Mais il faut reconnaître que la politique étrangère française a, bien avant ces événements tragiques, intégré l'absolue nécessité de lutter fortement, en amont, contre la capacité de nuisance des intégrismes qui se développent sur fond de pauvreté et d'ignorance dans de nombreux pays. Aussi peut-on considérer sans autosatisfaction déplacée qu'une des grandes qualités de la diplomatie française est sa réactivité. Lors de l'audition du 18 octobre 2001 précitée, le ministre des affaires étrangères, M. Hubert Védrine, l'a fort justement fait observer : « On ne peut pas dire que la diplomatie française a des difficultés à réagir. Il y a peu de diplomaties aussi réactives, rapides et inventives (...) Nous étions déjà engagés sur tous les problèmes que les autres pays ont découvert après le 11 septembre. Nous nous préoccupions déjà de la situation au Proche Orient, du fossé entre les riches et les pauvres et de la politique occidentale de conditionnalité (...) Par exemple la France a été la première a dire qu'il ne fallait pas raisonner uniquement du point de vue humanitaire ou militaire en Afghanistan, mais enclencher un processus politique pour que les Afghans retrouvent la maîtrise de leur destin. Depuis, la Grance-Bretagne, l'Italie, l'Union européenne mais aussi les Etats-Unis sont sur la même ligne ».

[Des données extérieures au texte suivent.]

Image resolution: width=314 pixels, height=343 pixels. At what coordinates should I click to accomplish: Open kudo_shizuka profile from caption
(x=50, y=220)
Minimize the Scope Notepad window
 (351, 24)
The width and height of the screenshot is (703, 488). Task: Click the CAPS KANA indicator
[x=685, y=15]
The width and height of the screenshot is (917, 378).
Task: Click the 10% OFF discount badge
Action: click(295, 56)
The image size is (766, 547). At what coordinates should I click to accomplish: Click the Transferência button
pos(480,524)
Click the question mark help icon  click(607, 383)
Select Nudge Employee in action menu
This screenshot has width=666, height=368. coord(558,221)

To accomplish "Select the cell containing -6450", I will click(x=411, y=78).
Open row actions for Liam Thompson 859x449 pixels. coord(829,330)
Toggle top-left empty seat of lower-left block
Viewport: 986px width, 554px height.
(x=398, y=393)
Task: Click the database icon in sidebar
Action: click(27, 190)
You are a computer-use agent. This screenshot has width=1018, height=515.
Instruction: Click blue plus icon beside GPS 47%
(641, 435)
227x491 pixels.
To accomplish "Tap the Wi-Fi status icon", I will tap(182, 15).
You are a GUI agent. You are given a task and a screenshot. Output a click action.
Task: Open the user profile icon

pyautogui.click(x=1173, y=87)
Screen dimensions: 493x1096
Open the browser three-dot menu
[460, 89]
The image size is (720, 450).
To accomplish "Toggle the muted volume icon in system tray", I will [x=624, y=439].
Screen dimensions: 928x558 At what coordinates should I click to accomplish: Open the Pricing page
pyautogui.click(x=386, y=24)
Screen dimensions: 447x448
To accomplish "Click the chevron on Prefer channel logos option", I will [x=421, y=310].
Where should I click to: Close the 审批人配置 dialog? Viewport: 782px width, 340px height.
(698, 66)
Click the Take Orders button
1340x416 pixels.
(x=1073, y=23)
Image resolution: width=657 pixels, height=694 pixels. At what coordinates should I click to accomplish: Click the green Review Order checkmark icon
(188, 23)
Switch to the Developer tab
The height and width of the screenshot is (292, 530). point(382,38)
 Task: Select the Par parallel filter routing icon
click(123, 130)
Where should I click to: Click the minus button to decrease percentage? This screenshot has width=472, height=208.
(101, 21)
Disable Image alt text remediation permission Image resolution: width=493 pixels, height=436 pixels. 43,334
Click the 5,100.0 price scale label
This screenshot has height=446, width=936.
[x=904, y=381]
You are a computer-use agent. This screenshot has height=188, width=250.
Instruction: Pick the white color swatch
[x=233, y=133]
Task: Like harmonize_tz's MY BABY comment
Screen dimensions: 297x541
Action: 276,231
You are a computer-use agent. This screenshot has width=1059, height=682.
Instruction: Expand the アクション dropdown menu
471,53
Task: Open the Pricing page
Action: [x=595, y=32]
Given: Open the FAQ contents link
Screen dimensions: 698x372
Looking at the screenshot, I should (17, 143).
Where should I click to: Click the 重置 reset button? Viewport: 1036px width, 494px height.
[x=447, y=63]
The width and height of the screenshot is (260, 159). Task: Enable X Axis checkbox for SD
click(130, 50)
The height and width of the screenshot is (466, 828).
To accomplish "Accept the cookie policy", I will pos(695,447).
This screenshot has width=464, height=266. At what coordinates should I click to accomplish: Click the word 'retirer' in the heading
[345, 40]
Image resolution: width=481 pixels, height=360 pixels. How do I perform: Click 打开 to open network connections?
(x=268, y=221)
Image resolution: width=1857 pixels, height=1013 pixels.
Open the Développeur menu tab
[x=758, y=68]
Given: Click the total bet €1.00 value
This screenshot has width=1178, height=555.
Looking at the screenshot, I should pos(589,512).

D'une manière générale, la France se veut une puissance d'influence mondiale porteuse d'un message de solidarité internationale. Logiquement, la priorité est donnée dans le budget pour 2002 à la coopération internationale et à l'aide au développement qui voient leurs moyens augmenter de façon sensible. Plus de la moitié des crédits est ainsi destinée aux actions de coopération et aux interventions internationales.

Source : Ministère des affaires étrangères, octobre 2001

Le budget examiné est le quatrième budget recomposé des affaires étrangères, puisque les anciens crédits de la coopération y sont intégrés depuis la loi de finances pour 1999. Cette modification de présentation du fascicule budgétaire résulte de la réforme des services telle qu'elle a été voulue par l'actuel gouvernement. Il faut rappeler que cette réforme - qui s'est traduite par la fusion de l'ensemble des services de l'ancien ministère de la coopération avec ceux du ministère des affaires étrangères - était fondée sur la nécessité de donner une plus grande unité à l'action extérieure de la France grâce à un désenclavement des politiques de coopération et une rationalisation des instruments. Elle a surtout été dictée par une volonté d'ouverture de la coopération française au-delà de son champ d'intervention traditionnel centré à l'origine principalement sur l'Afrique francophone. Dans ce nouveau contexte, les actions de coopération et d'intervention internationale incombent, au sein du ministère des affaires étrangères, à la direction générale de la coopération internationale et du développement (DGCID). Avec le recul, on peut estimer que cette réforme, aujourd'hui achevée, représente un net progrès par rapport à la situation antérieure.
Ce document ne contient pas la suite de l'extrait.